Multiple people have been hospitalized in what’s been described as a “mass casualty incident” at Washington D.C.’s L’Enfant Plaza. Smoke was first reported at the station at 3:20 p.m.
Here’s what you need to know:
1. The Cause of the Fire Is Unknown
The cause of the fire has not been determined, reports My Fox D.C. According to reporter Scott MacFarlane, it’s coming from the upper level of the station. At 5 p.m., the D.C. police department tweeted that the station had been completely evacuated.
2. Passengers Who Were Stuck on Trains Were Passing Out
Unconscious people were found at the station and have been transported to area hospitals. The station is being closed with reports that some people are stuck in trains. CBS D.C. reports that there are no injured people who are stuck on trains.
WUSA reporter Mola Lenghi tweeted that one passenger told them that people were stuck on trains for 20 minutes while smoke built up in the car. The passenger said were “screaming, passing out.” Reporter Scott MacFarlane tweeted that injuries are “minor.” One person is believed to be seriously injured, that person later died in hospital.
3. The Fire Is Creating a Commuting Nightmare
The station is also being bypassed. Metro Rail has been using their Twitter account to help passengers find alternative routes. Fox D.C. reports that the metro service was suspended between Navy Yard and Mount Vernon Square on the green line and on the yellow line, Pentagon City and Mount Vernon Square are shut down.
4. The FBI Are on the Scene
There is a massive police and fire fighters operation underway at the station. According to the D.C. Fire Department, the term “mass casualty” is used when “additional resources are potentially necessary on large scale incident.” A fire department source told My Fox D.C.’s Marina Marraco that “our radios are failing big time.” The FBI are also on scene.
5. The Station Holds D.C.’s Second Largest Parking Lot
The metro station at L’Enfant Plaza was opened in July 1977. In addition to serving the metro, the train station also serves the Virginia Railway Express. There is a 16,000 parking lot beneath the station, the second largest lot in D.C.

SOURCE MATERIAL:
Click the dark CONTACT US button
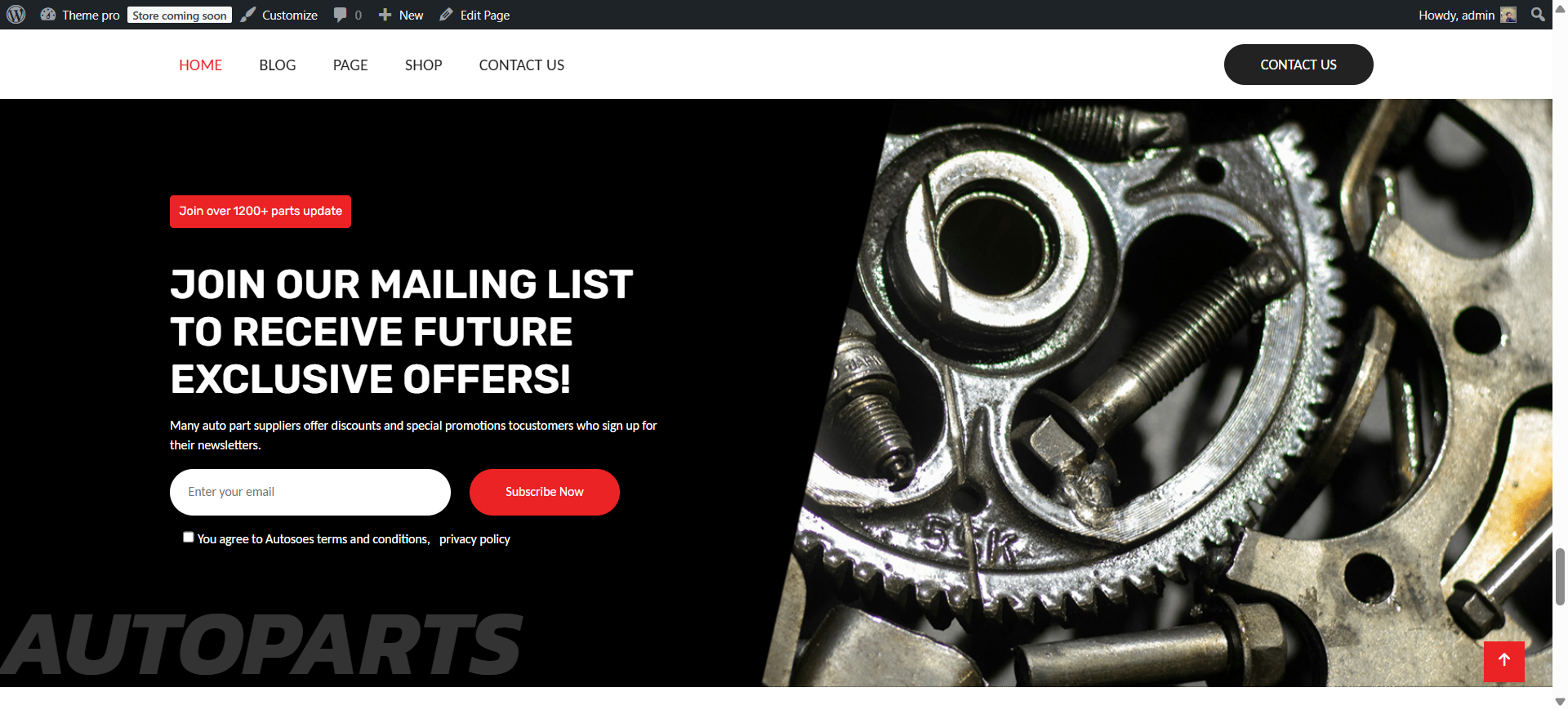This screenshot has height=710, width=1568. point(1298,65)
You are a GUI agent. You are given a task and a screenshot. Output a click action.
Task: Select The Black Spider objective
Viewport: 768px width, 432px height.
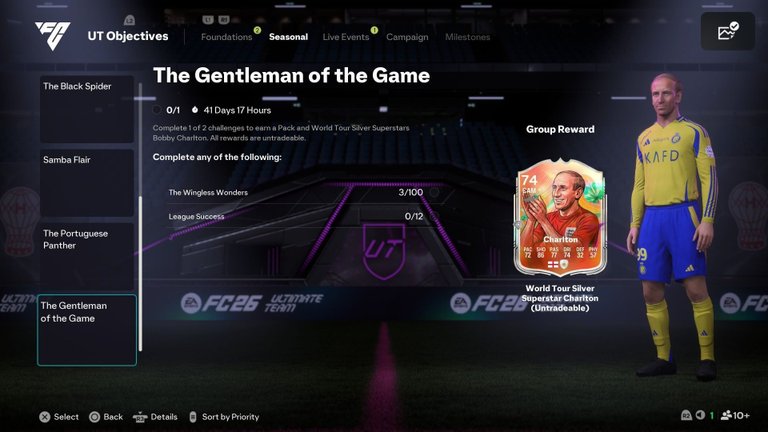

WORK INSTRUCTIONS: According to the article about the smoke at L'Enfant Plaza station, at what time was smoke first reported there?

FINISHED TASK: 3:20 p.m.